— Begin PROVIDED INFORMATION —
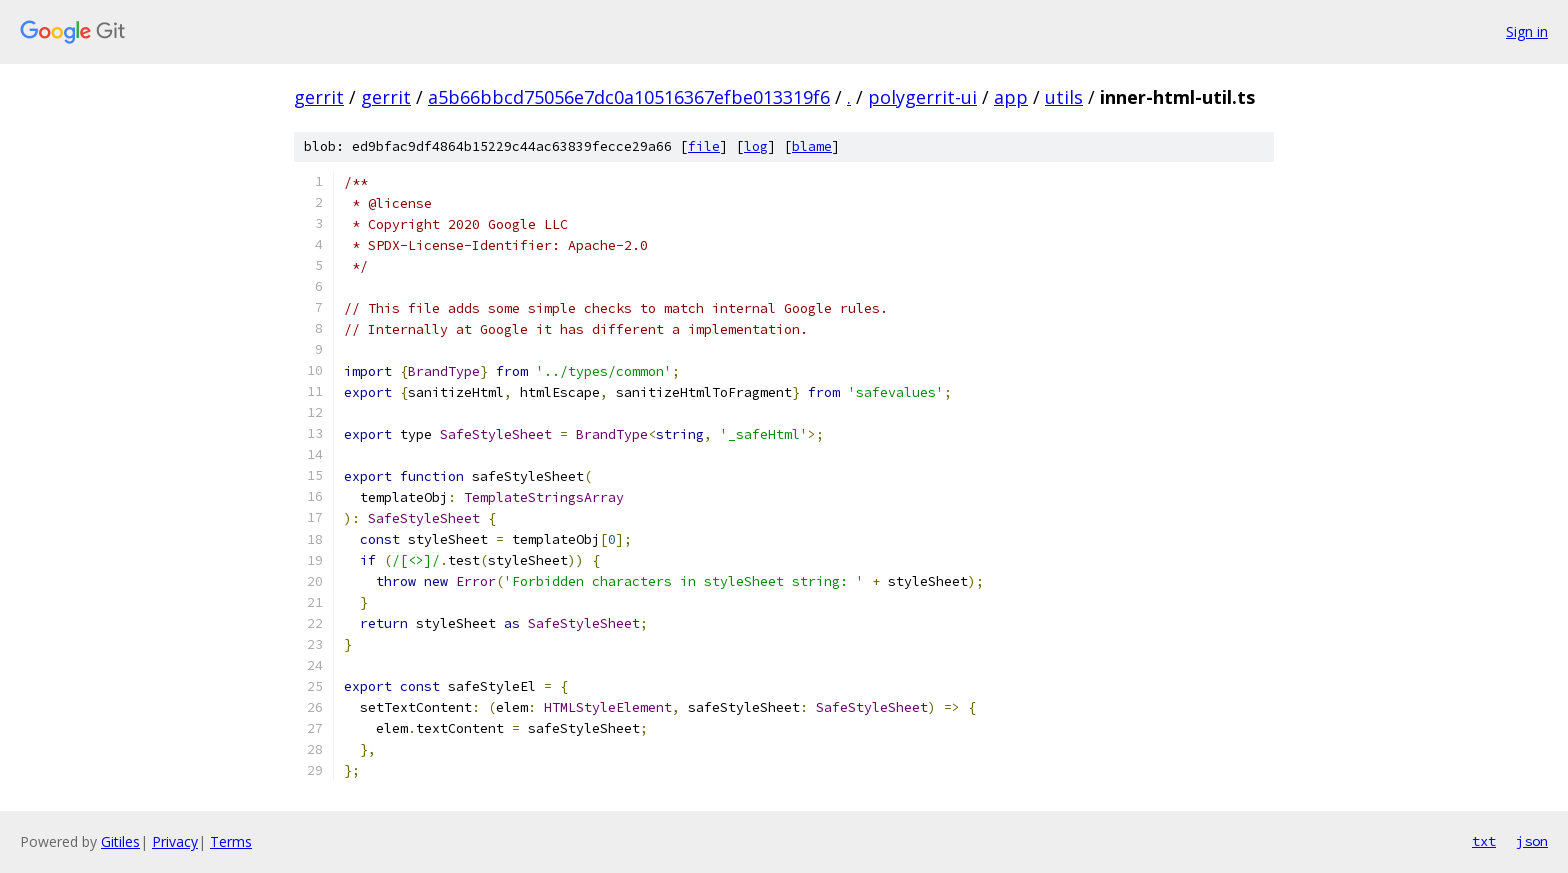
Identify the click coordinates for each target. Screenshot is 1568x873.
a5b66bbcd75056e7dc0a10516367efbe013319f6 (629, 97)
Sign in (1527, 31)
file (704, 146)
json (1532, 841)
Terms (231, 841)
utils (1064, 97)
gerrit (319, 97)
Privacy (175, 841)
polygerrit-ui (922, 97)
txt (1484, 841)
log (756, 146)
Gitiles (120, 841)
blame (812, 146)
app (1011, 97)
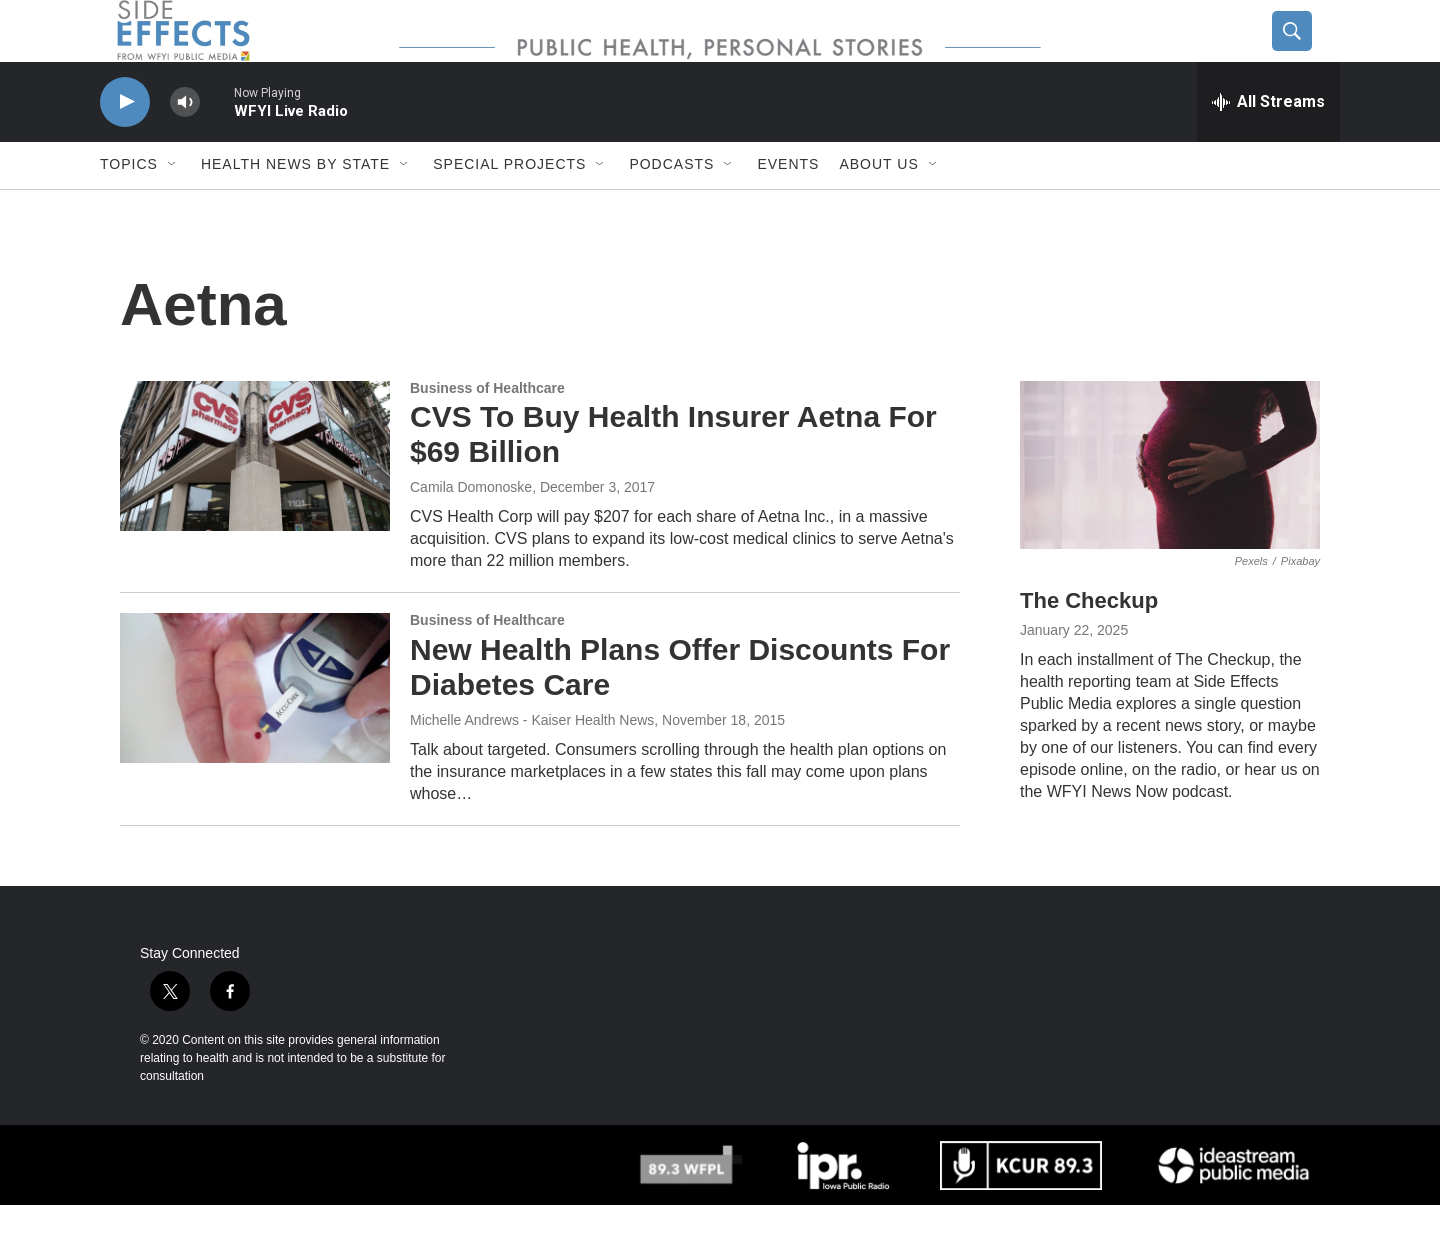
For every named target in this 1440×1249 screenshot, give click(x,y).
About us (878, 208)
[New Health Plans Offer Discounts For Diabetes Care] (255, 731)
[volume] (185, 145)
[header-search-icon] (1307, 53)
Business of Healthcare (487, 431)
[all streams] (1268, 145)
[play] (125, 145)
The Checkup (1089, 644)
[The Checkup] (1170, 508)
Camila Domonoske (471, 530)
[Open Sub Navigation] (173, 208)
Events (788, 208)
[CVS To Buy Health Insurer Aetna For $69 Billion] (255, 499)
— End PROVIDED INFORMATION —
» **WHAT YOU HAVE TO DO**:
Copy everything from the start of the items down through the line containing "[play] (125, 145)", both ends included. Leave the pictures out.

» **WRITTEN ANSWER**:
Identify the click coordinates for each target. Screenshot is 1568x873.
a5b66bbcd75056e7dc0a10516367efbe013319f6 (629, 97)
Sign in (1527, 31)
file (704, 146)
json (1532, 841)
Terms (231, 841)
utils (1064, 97)
gerrit (319, 97)
Privacy (175, 841)
polygerrit-ui (922, 97)
txt (1484, 841)
log (756, 146)
Gitiles (120, 841)
blame (812, 146)
app (1011, 97)
For every named target in this 1440×1249 screenshot, give click(x,y).
About us (878, 208)
[New Health Plans Offer Discounts For Diabetes Care] (255, 731)
[volume] (185, 145)
[header-search-icon] (1307, 53)
Business of Healthcare (487, 431)
[all streams] (1268, 145)
[play] (125, 145)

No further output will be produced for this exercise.